## WHAT IS BEING ASKED
Below, find the line containing "This screenshot has"; from there to the final line, print every line exactly and skip the pictures.

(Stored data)
□ □ □ □

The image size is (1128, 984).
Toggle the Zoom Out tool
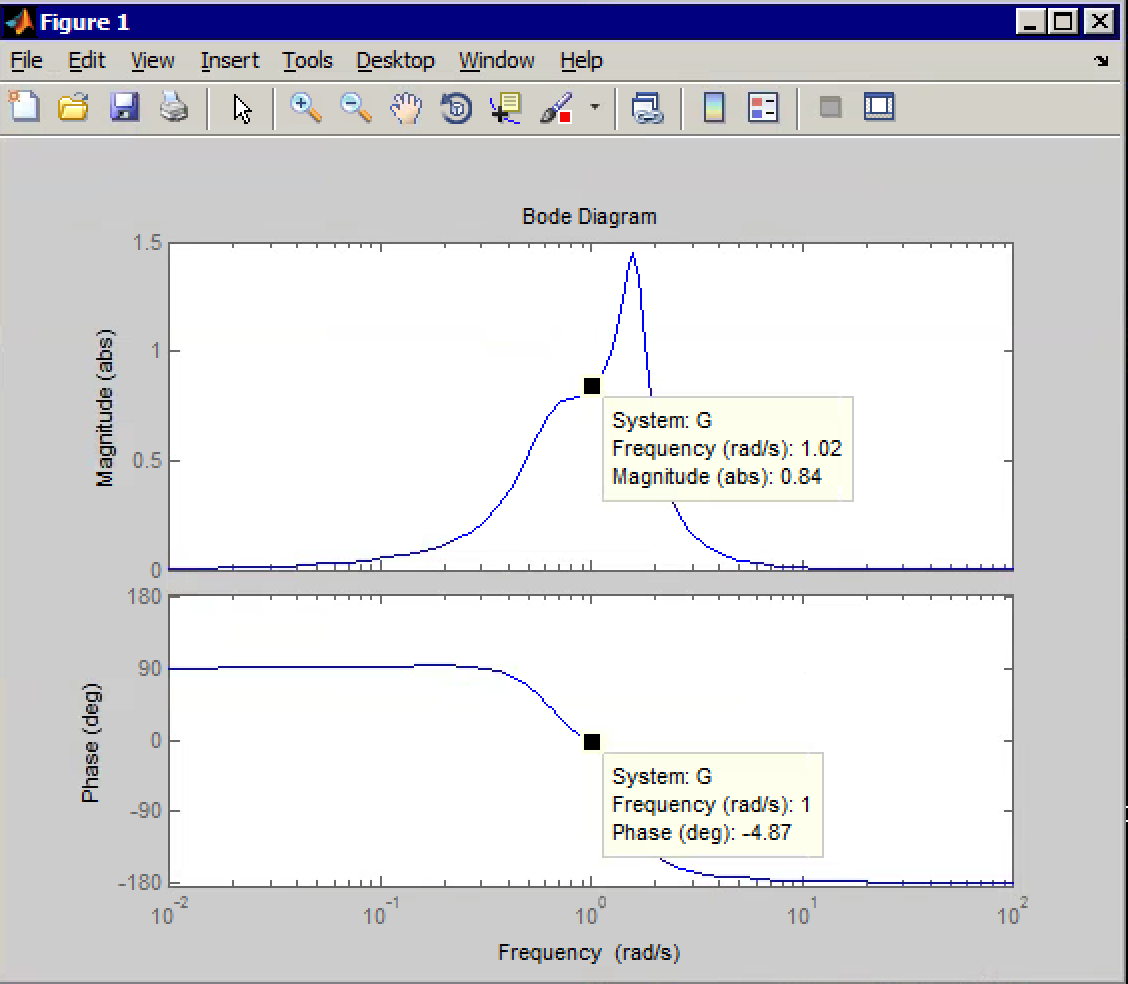[355, 108]
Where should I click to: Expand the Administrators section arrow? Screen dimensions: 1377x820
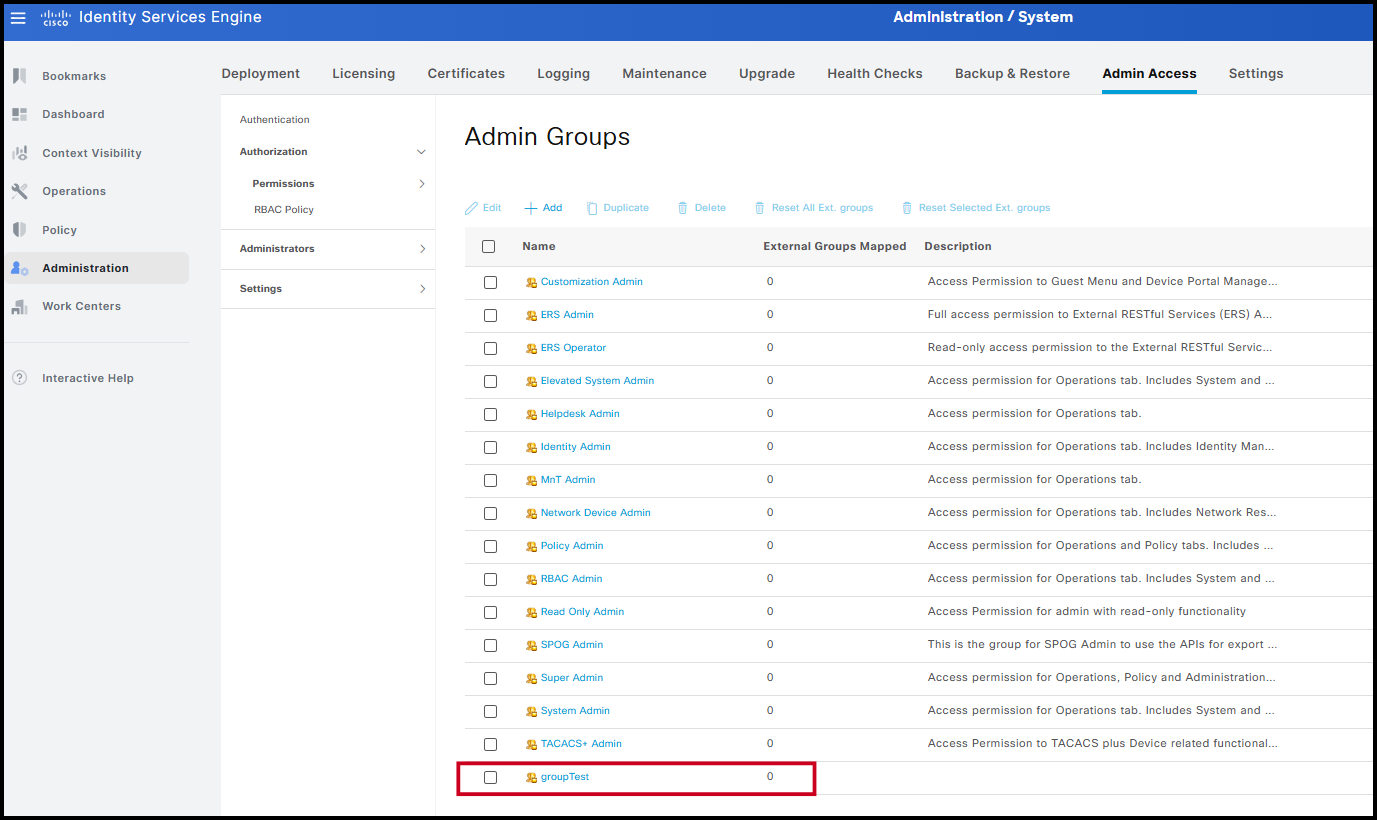(x=422, y=249)

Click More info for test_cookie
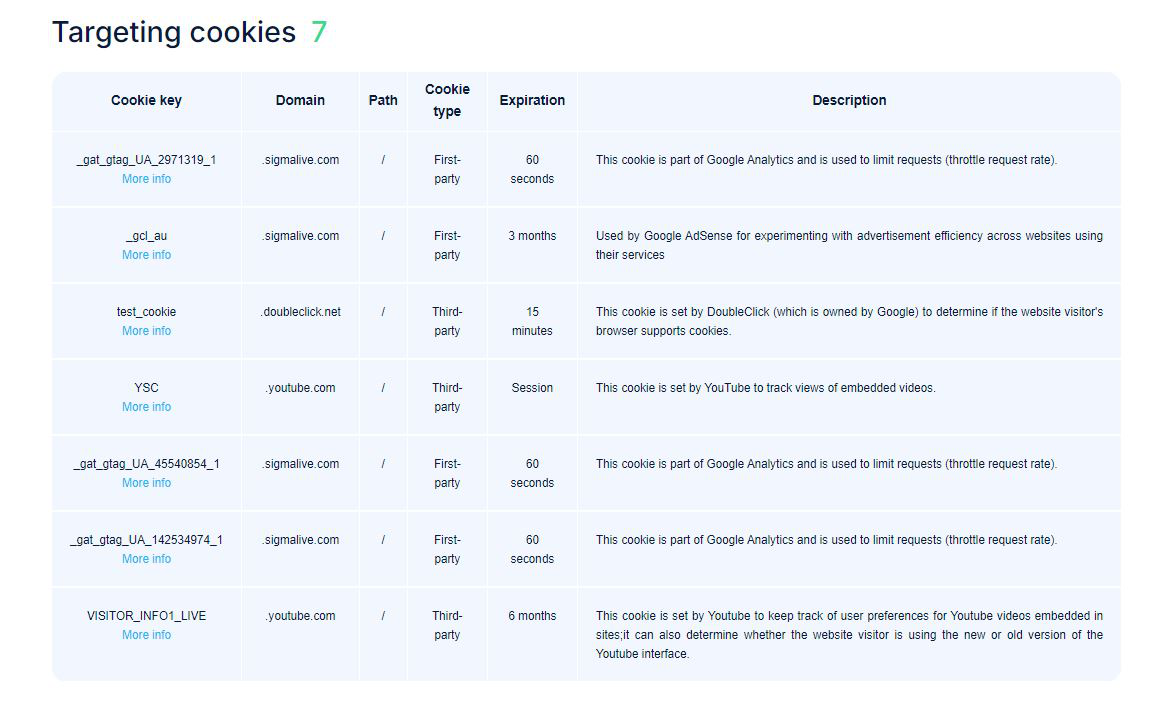click(146, 331)
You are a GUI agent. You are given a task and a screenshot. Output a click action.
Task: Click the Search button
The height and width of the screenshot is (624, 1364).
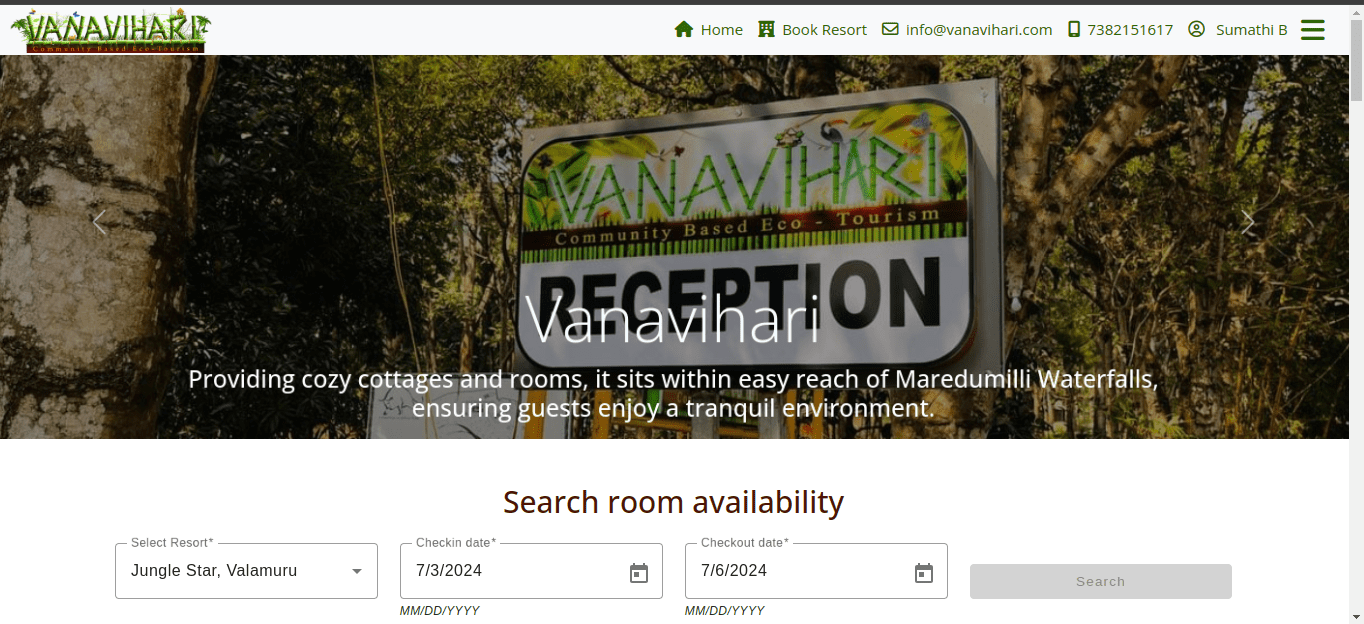tap(1101, 581)
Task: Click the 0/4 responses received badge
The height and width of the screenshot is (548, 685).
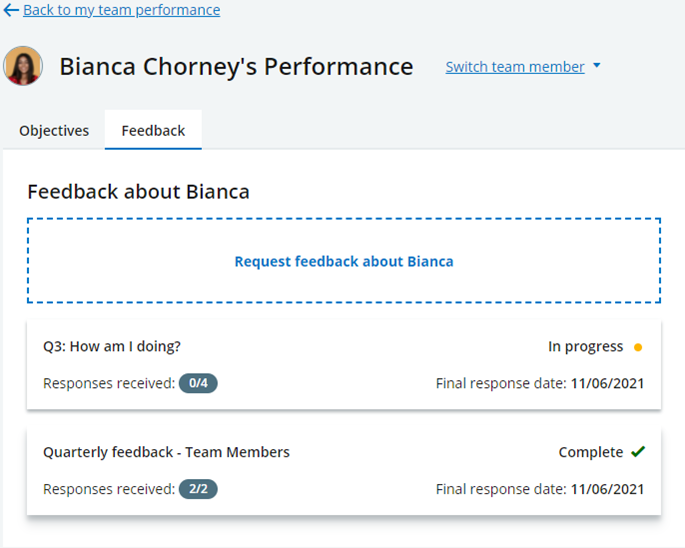Action: 198,383
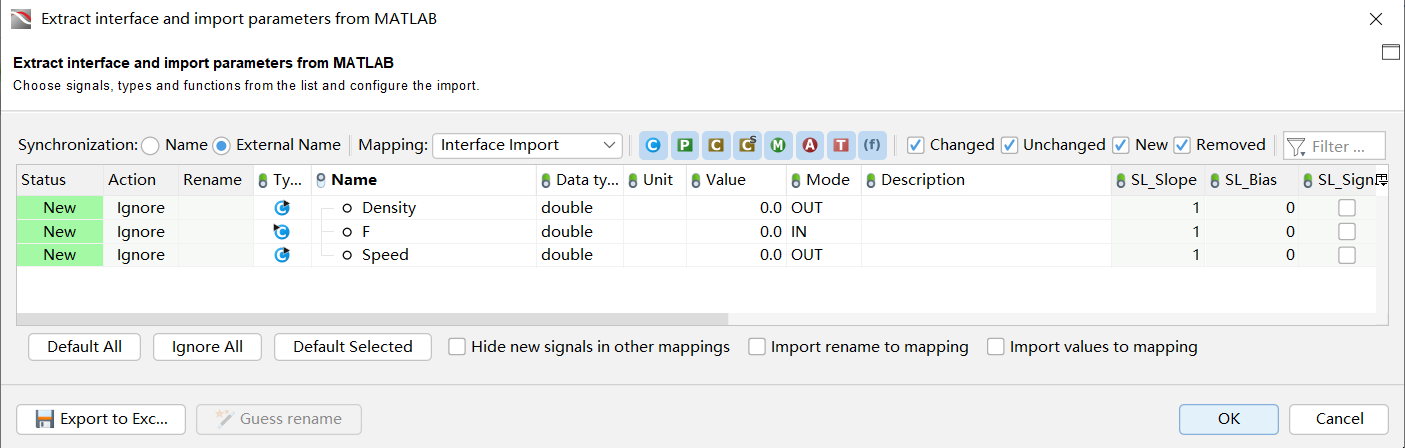
Task: Click the type icon in the Density row
Action: click(282, 208)
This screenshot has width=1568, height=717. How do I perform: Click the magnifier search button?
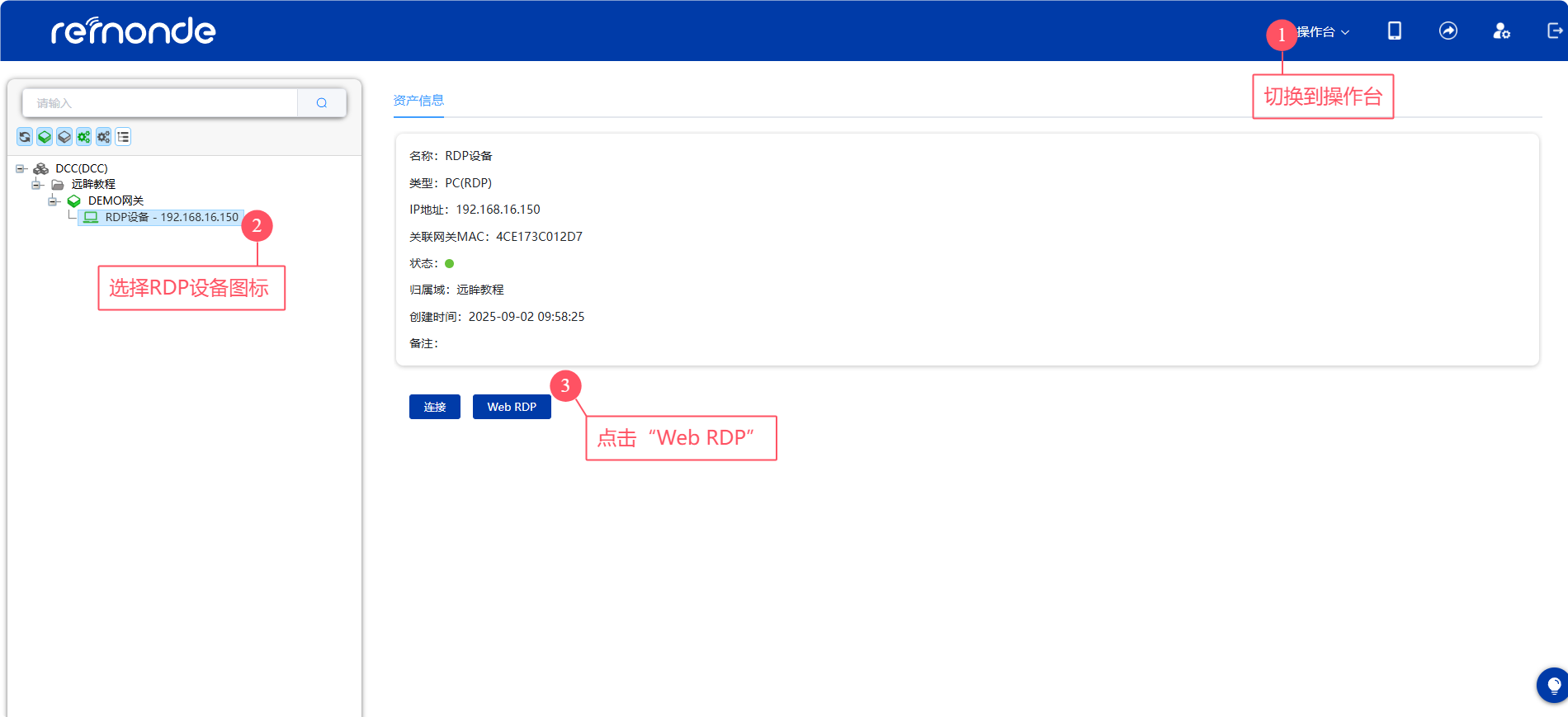click(x=322, y=103)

□ □ □ □

## RESPONSE
This screenshot has width=1568, height=717. How do I perform: Click the magnifier search button?
click(x=322, y=103)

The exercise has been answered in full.